- 原文 -

*-*-*

LeetCode-Multiply Strings[模拟]

Multiply Strings

Given two numbers represented as strings, return multiplication of the numbers as a string.

Note: The numbers can be arbitrarily large and are non-negative.

标签: Math String
分析

高精度乘法。

常见的做法是将字符转化为一个int,一一对应,形成一个int数组。但是这样很浪费空间,一个int32的最大值是$2^{31}-1=2147483647$,可以与9个字符对应,由于有乘法,减半,则至少可以与4个字符一一对应。一个int64可以与9个字符对应。

代码1

// LeetCode, Multiply Strings
// @author 连城 (http://weibo.com/lianchengzju)
// 一个字符对应一个int
// 时间复杂度O(n*m),空间复杂度O(n+m)
typedef vector<int> bigint;

bigint make_bigint(string const& repr) {
    bigint n;
    transform(repr.rbegin(), repr.rend(), back_inserter(n),
            [](char c) { return c - '0'; });
    return n;
}

string to_string(bigint const& n) {
    string str;
    transform(find_if(n.rbegin(), prev(n.rend()),
            [](char c) { return c > '\0'; }), n.rend(), back_inserter(str),
            [](char c) { return c + '0'; });
    return str;
}

bigint operator*(bigint const& x, bigint const& y) {
    bigint z(x.size() + y.size());

    for (size_t i = 0; i < x.size(); ++i)

*-*-*

- 所给数据 -
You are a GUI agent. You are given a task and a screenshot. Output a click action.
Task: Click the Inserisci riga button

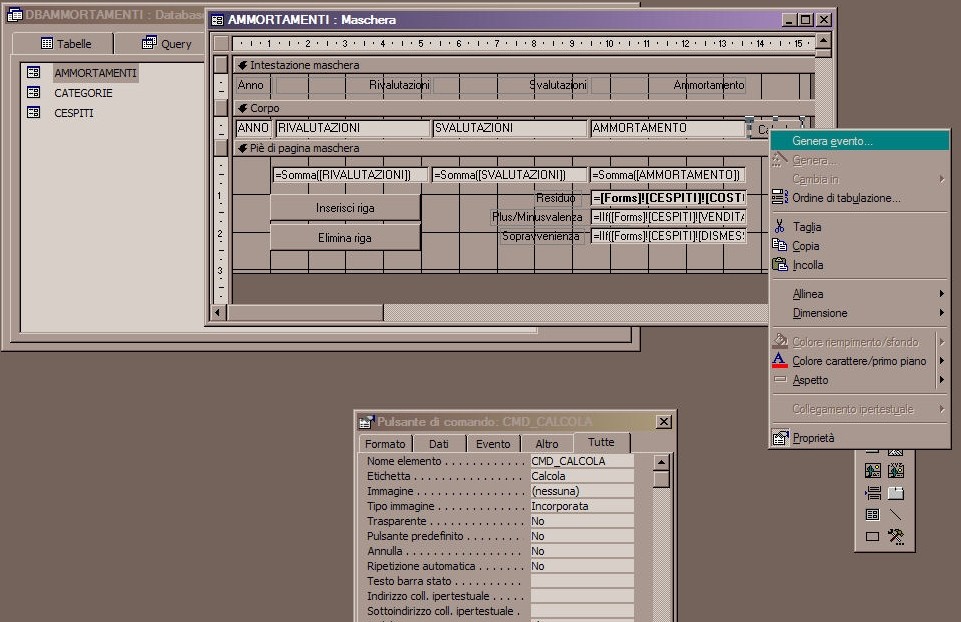click(344, 208)
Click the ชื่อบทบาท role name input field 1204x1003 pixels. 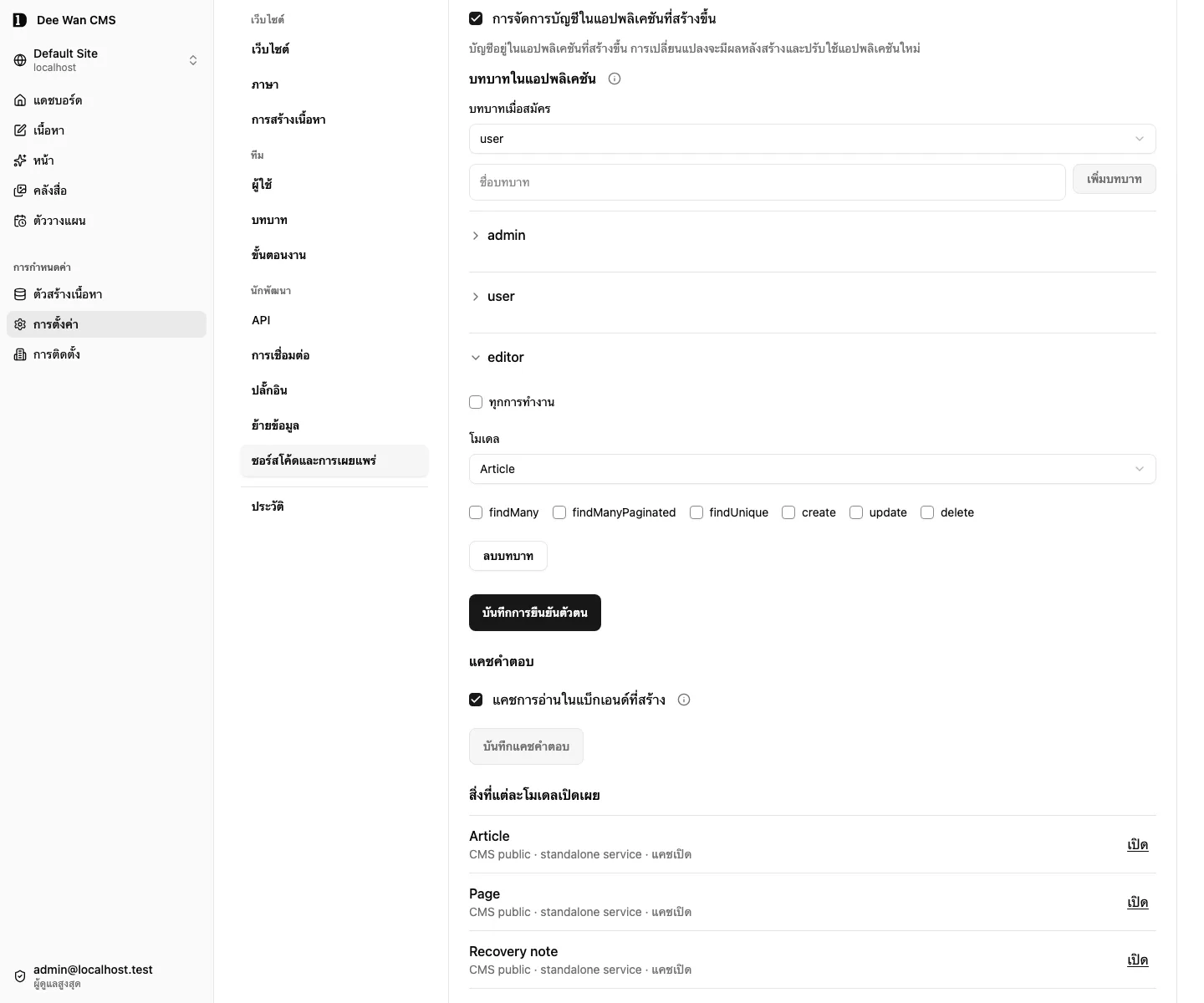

*-*-*

- 任务说明 -
接续关于字符串相乘(Multiply Strings)的原文,从其最后显示的内容之后往下写。

- 本题答案 -
        for (size_t j = 0; j < y.size(); ++j) {
            z[i + j] += x[i] * y[j];
            z[i + j + 1] += z[i + j] / 10;
            z[i + j] %= 10;
        }

    return z;
}

class Solution {
public:
    string multiply(string num1, string num2) {
        return to_string(make_bigint(num1) * make_bigint(num2));
    }
};

代码2

// LeetCode, Multiply Strings
// 9个字符对应一个int64_t
// 时间复杂度O(n*m/81),空间复杂度O((n+m)/9)
/** 大整数类. */
class BigInt {
public:
    /**
     * @brief 构造函数,将字符串转化为大整数.
     * @param[in] s 输入的字符串
     * @return 无
     */
    BigInt(string s) {
        vector<int64_t> result;
        result.reserve(s.size() / RADIX_LEN + 1);

        for (int i = s.size(); i > 0; i -= RADIX_LEN) {  // [i-RADIX_LEN, i)
            int temp = 0;
            const int low = max(i - RADIX_LEN, 0);
            for (int j = low; j < i; j++) {
                temp = temp * 10 + s[j] - '0';
            }
            result.push_back(temp);
        }
        elems = result;
    }
    /**
     * @brief 将整数转化为字符串.
     * @return 字符串
     */
    string toString() {
        stringstream result;
        bool started = false; // 用于跳过前导0
        for (auto i = elems.rbegin(); i != elems.rend(); i++) {
            if (started) { // 如果多余的0已经都跳过,则输出
                result << setw(RADIX_LEN) << setfill('0') << *i;
            } else {
                result << *i;
                started = true; // 碰到第一个非0的值,就说明多余的0已经都跳过
            }
        }

        if (!started) return "0"; // 当x全为0时
        else return result.str();
    }

    /**
     * @brief 大整数乘法.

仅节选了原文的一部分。